Consortium of institutions receives $6 million from NSF for humanoid robotics research
The National Science Foundation (NSF) has awarded a $6 Million grant to a consortium of institutions led by Drexel University for humanoid robotics research. As highlighted in a recent cover story in Popular Science, there is an overwhelming disparity in terms of resources devoted to humanoids research in the U.S. versus research in other countries that have heavily invested in this area of robotics, such as Korea and Japan. The goal of the new five-year project, part of NSFs Major Research Infrastructure-Recovery and Reinvestment (MRI-R2) program, is to rapidly advance U.S. humanoid research by developing a common open platform.

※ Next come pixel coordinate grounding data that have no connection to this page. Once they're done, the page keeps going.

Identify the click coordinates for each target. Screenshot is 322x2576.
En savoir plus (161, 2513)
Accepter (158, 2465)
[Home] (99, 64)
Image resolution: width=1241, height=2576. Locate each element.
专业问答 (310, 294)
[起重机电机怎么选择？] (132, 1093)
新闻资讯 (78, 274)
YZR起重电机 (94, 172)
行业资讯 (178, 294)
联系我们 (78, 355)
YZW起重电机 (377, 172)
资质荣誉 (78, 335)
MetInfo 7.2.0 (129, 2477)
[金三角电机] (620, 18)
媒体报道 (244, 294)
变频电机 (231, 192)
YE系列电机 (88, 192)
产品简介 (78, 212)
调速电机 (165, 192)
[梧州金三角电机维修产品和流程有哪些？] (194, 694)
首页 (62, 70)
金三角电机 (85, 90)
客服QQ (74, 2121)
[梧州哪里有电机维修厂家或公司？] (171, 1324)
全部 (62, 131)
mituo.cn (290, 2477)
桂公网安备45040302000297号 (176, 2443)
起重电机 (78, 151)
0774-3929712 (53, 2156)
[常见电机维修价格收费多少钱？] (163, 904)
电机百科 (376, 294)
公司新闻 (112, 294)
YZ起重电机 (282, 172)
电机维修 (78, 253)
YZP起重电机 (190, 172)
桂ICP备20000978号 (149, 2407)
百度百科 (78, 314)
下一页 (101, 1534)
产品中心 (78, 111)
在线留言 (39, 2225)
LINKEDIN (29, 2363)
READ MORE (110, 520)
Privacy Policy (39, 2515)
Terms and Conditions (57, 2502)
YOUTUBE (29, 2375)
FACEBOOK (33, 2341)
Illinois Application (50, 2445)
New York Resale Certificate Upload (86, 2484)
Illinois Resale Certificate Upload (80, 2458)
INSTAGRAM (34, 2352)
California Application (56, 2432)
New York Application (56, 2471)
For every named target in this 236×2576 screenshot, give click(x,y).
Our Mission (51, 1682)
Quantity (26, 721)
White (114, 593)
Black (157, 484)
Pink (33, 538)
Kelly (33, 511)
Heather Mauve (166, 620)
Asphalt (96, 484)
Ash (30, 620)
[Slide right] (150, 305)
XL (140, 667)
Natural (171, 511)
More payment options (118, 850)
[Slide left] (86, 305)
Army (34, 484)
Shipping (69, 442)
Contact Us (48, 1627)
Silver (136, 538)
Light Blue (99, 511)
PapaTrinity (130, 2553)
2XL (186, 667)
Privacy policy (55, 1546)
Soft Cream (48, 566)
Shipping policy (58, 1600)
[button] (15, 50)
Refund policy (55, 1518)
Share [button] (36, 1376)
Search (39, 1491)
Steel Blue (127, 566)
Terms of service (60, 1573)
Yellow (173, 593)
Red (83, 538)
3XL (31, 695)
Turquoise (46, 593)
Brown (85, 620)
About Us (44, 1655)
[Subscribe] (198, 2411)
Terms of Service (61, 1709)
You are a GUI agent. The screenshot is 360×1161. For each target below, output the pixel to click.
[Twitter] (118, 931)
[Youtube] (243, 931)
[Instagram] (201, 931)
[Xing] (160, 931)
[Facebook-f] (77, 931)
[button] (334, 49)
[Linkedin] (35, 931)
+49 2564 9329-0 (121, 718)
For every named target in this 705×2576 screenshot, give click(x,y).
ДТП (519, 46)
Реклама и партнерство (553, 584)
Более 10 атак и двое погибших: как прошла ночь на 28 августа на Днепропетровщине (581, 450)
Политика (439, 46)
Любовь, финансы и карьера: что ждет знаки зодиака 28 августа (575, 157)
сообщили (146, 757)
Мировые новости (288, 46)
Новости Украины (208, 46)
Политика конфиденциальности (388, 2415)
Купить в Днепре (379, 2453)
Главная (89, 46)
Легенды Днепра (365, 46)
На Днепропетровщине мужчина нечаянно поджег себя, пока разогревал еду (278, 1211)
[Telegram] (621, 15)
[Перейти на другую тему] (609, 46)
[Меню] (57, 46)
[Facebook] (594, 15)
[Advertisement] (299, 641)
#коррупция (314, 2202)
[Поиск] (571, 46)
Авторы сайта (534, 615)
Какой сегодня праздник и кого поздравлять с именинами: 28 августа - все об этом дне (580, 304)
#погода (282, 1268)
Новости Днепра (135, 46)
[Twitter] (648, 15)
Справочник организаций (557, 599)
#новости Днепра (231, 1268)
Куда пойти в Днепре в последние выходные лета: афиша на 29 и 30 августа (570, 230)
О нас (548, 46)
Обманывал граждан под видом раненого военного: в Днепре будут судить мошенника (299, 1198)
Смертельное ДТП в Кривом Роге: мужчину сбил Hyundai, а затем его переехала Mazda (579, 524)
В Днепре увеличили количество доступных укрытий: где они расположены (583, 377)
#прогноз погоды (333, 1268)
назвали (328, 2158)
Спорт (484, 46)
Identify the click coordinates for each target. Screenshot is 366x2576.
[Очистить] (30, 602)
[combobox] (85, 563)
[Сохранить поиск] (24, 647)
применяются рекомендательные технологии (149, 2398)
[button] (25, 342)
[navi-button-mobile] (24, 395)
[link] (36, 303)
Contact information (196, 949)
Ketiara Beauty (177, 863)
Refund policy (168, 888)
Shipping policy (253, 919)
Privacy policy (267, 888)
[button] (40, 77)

To date all full-sized humanoids have been individual custom-made units, and advances made using one design do not necessarily translate to others, said Youngmoo Kim, a professor of electrical and computer engineering at Drexel, who is the principal investigator on the project. Currently, Drexel is the only institution in the United States that has HUBO, a world-class adult-sized humanoid developed at the Korea Advanced Institute for Science and Technology (KAIST), resulting from a prior NSF Partnership for International Research and Education (PIRE) award. Building upon this robot, researchers will develop a new common platform (HUBO+) that will consist of the worlds first homogenous full-sized humanoid team, and each of the participating schools will have access to a HUBO+ unit to enhance their research and education efforts.
The universities involved in this award might be able to develop the much needed standards for the humanoids that, indeed, could have an effect close to the one that followed the Internet once it was standardized, said Rita V. Rodriguez, program director, NSF Directorate for Computer & Information Science & Engineering, Division of Computer and Network Systems.
Co-investigators leading the effort are Yury Gogotsi and William Regli of Drexel, Dennis Hong of Virginia Tech and Stefan Schaal of the University of Southern California. Senior investigators from partnering institutions include C.S. George Lee of Purdue University, Yuan Zheng and David Orin of Ohio State University, Russell Tedrake of Massachusetts Institute of Technology, Daniel Lee of the University of Pennsylvania and James Kuffner of Carnegie Mellon University.
These partners represent a critical mass of humanoids research and brainpower, and this effort will, for the first time, enable researchers to work with a common instrument, said Kim. Building upon the unique expertise we have developed at Drexel in assembling and maintaining HUBO, the proposed platform will significantly extend its current capabilities, resulting in six identical units.
As part of the 7-university consortium, Purdue will be receiving a human-size humanoid robot (like a Honda ASIMO), and the Purdue team led by Professor C.S. George Lee (together with Professors Zygmunt Pizlo and Shirley Rietdyk) will focus research on vision-based mobility and human-humanoid interaction.
Current humanoids are rarely autonomous and not ready for unconstrained interaction with humans. Having a consistent platform will facilitate rapid progress in areas needed for autonomy and natural interaction, including mobility, manipulation, vision, speech communication and cognition, and learning.
Humanoids research is inherently interdisciplinary and integrative and interests younger students. The projects outreach partners, including several high-profile museums, will introduce people of all ages to the technologies of robotics, particularly useful in recruiting K-12 students into science, engineering and mathematics.
Other project highlights:
Drexel University will serve as the clearinghouse for information and training (development, construction, and maintenance) for the project. Ultimately, this MRI-R2 project facilitates the following potentially transformative advances in robotics:
- A state-of-the-art, standardized humanoid platform with embedded capabilities for sensing, manipulation, and rapid locomotion, ideal for a broad range of future humanoids research.
- The ability to directly compare and cross-validate algorithms and methodologies and to consistently benchmark results across research teams for the first time.
- A novel energy storage technology for humanoid robotics incorporating supercapacitors for operations requiring high power density, far exceeding the capabilities of traditional battery-only power sources.
- A widely distributed platform that will motivate, recruit, and train a broad range of students spanning multiple disciplines, including artificial intelligence, digital signal processing, mechanics and controls.